Gli investigatori concentrano le ricerche nella zona, perché non tutti conoscono l’esistenza del
tracciato ciclabile dove si è consumata la tragedia. Domani i funerali del piccolo Renzo Giacomella

Bormio (Sondrio) - Saranno celebrati domani a Bormio i funerali del piccolo Renzo Giacomella, il bimbo di tre anni e otto mesi travolto ed ucciso da un motociclista pirata. Una tragedia, quella avvenuta lungo una pista ciclabile vietata alle moto, che ha sconvolto l’intera zona. Il Sostituto Stefano Latorre della procura di Sondrio ha già concesso il nullaosta per la sepoltura disponendo la riconsegna della salma ai famigliari. Intanto proseguono le ricerche del motociclista che si presume possa essere un giovane residente in zona. Non è escluso che si tratti di un minorenne.

Questa mattina all’accorato appello della mamma di Renzo, Nicoletta Martinelli, operaia in un laboratorio di sartoria, si è aggiunto anche quello del sindaco di Bormio, Alessandro Pedrini: "Chiunque sia stato lo invito a presentarsi ai carabinieri per non peggiorare la sua posizione.
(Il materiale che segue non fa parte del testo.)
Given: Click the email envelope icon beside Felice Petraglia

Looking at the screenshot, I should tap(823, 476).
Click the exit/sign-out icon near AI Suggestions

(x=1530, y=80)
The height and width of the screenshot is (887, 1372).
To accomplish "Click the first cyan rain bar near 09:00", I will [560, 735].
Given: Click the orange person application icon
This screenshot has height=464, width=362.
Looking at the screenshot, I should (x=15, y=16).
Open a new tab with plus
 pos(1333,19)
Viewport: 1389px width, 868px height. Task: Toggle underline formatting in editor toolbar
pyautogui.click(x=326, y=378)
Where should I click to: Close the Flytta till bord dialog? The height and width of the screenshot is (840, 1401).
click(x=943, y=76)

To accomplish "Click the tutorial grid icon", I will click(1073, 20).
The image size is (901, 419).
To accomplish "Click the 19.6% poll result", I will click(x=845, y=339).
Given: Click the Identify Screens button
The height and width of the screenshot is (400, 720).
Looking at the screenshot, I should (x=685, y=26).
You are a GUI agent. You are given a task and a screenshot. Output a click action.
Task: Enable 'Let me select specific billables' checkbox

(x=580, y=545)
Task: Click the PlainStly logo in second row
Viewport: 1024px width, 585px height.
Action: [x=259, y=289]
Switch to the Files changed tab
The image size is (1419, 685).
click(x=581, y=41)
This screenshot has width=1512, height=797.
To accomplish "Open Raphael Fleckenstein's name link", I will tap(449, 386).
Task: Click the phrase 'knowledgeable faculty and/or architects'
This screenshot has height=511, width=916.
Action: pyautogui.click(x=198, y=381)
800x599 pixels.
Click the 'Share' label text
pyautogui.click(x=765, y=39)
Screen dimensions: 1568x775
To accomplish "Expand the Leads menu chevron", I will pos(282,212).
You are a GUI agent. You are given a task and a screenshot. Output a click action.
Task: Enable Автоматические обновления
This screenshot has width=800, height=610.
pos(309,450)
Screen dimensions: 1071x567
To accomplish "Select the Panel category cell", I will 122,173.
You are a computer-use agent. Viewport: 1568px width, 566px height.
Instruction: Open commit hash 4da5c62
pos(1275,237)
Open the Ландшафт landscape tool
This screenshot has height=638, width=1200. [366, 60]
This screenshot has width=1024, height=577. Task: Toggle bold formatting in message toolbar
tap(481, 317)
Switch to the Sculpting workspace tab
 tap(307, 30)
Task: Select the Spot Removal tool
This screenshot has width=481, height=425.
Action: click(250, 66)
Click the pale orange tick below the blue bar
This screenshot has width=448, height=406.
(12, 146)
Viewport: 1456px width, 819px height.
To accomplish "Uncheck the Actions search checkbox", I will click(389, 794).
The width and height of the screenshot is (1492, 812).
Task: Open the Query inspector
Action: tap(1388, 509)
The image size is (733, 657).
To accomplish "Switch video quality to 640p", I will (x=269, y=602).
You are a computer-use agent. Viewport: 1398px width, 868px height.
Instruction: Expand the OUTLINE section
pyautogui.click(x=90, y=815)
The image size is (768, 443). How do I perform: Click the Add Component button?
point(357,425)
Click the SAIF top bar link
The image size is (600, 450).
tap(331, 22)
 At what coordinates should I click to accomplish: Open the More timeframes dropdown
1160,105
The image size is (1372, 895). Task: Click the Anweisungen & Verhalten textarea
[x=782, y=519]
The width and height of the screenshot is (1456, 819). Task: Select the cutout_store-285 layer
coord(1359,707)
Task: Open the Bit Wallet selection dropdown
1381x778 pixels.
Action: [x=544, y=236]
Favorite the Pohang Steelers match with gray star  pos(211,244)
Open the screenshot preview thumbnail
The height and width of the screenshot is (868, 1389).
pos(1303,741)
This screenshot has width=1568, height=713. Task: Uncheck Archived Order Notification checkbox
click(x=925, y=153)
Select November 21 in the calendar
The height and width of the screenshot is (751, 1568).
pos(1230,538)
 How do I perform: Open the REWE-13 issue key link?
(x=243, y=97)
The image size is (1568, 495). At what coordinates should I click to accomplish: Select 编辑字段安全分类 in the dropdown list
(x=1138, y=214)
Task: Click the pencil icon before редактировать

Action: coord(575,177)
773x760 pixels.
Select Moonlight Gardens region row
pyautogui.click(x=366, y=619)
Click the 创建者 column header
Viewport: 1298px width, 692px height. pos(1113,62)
Ma invito anche chi magari è a conoscenza di qualcosa che possa aiutare le indagini a farsi avanti, magari anche solo con una telefonata anonima. Quanto accaduto sabato sera è una tragedia enorme", ricordata anche durante tutte le messe di ieri dal parroco di Bormio Don Carlo Rossatti che pure nelle sue omelie ha invitato il pirata a costituirsi. Dallo stesso religioso anche un forte monito: "Troppi genitori regalano grossi motorini ai figli che ancora manco sanno andare in triciclo. Queste sono le conseguenze".

Le indagini Sono fino ad ora risultate vane le indagini dei carabinieri per identificare il motociclista pirata. Gli investigatori concentrano le ricerche nella zona, poichè suppongono che il responsabile viva in uno dei paesi della zona, dato che non tutti conoscono l’esistenza del tracciato ciclabile e, in particolare, i punti di accesso. Ma gli inquirenti ripetono di avere al momento in mano pochissimi elementi per giungere all’identificazione del pirata. A nulla, per il momento, è servito lo straziante appello all’investitore affinchè si costituisca lanciato da Nicoletta Martinelli, la mamma del bambino, che ha assistito impotente alla tragedia.